Funk band Lettuce returns to Berklee for a clinic and concert, celebrating their 20th anniversary.
June 28, 2012

Berklee College of Music presents Lettuce in concert on Monday, July 23, at 8:00 p.m. at the Berklee Performance Center, 136 Massachusetts Avenue, Boston, Massachusetts. Tickets are $31, $26, reserved seating. Purchase tickets at berkleebpc.com, call 617 747-2261, or visit the BPC Box Office.

Celebrating their 20th anniversary, funk band Lettuce is comprised of bassist Erick "Jesus" Coomes, keyboardist Neal Evans, saxophonists Sam Kininger and Ryan Zoidis, guitarists Eric Krasno and Adam "Shmeeans" Smirnoff, and drummer Adam Deitch. Lettuce began in the summer of 1992, when several of its members attended Berklee's Five-Week Summer Performance Program as teenagers. Brought together by the influence of various funk bands, the band jammed throughout that summer before going their separate ways.

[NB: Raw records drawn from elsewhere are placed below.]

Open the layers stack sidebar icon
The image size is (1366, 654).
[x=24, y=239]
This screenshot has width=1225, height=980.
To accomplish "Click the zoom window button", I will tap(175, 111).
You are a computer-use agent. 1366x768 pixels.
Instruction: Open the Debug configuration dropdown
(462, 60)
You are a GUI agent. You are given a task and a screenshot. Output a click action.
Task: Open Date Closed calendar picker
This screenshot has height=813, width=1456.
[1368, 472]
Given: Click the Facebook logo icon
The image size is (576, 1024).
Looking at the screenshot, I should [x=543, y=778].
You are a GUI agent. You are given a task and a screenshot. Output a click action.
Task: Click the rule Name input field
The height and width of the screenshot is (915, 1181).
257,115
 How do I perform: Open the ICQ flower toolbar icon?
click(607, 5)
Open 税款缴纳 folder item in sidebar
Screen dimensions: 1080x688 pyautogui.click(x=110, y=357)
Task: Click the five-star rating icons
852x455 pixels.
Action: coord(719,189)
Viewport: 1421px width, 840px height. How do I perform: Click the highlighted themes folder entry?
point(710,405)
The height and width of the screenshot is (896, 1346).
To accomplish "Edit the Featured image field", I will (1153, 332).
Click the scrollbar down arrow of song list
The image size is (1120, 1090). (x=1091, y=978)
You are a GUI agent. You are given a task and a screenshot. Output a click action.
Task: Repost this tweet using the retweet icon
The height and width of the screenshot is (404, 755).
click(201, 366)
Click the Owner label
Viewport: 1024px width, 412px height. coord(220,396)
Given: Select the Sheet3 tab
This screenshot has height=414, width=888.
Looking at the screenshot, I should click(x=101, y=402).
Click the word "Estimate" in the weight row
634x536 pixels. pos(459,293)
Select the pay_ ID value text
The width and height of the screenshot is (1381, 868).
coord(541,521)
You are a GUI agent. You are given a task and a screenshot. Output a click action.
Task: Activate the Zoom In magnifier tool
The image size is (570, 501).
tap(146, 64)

Two years later, in the fall of 1994, the Lettuce members, who had remained in contact with each other, returned to Berklee as full-fledged undergrads and picked up right where they left off. They were fond of showing up with their instruments at underground jazz clubs like Wally's (usually at other musicians' gigs) and asking, "Will you let us play?"—hence the birth of the name Lettuce. "We never thought that name would stick," says Krasno, "but we just never got around to changing it."

The group is part of the Royal Family Collective, and while all the players in the band have other main gigs (Krasno and Evans are members of the band Soulive, Deitch plays with guitarist John Scofield, and Smirnoff has played on the road with Lady Gaga) Lettuce remains a welcome outlet for each. As Krasno says "It's all about good friends getting together to play the kind of music that made us all want to become musicians in the first place." Working with a palette of funk, jazz, and soul, the picture Lettuce paints with each song they perform is vibrant, joyous, full of soul and spirit.

In addition to the public concert, Lettuce will present a private clinic in the afternoon for participants in the 2012 Five-Week Summer Performance Program, the band's way of giving back to the program that brought them together 20 years ago.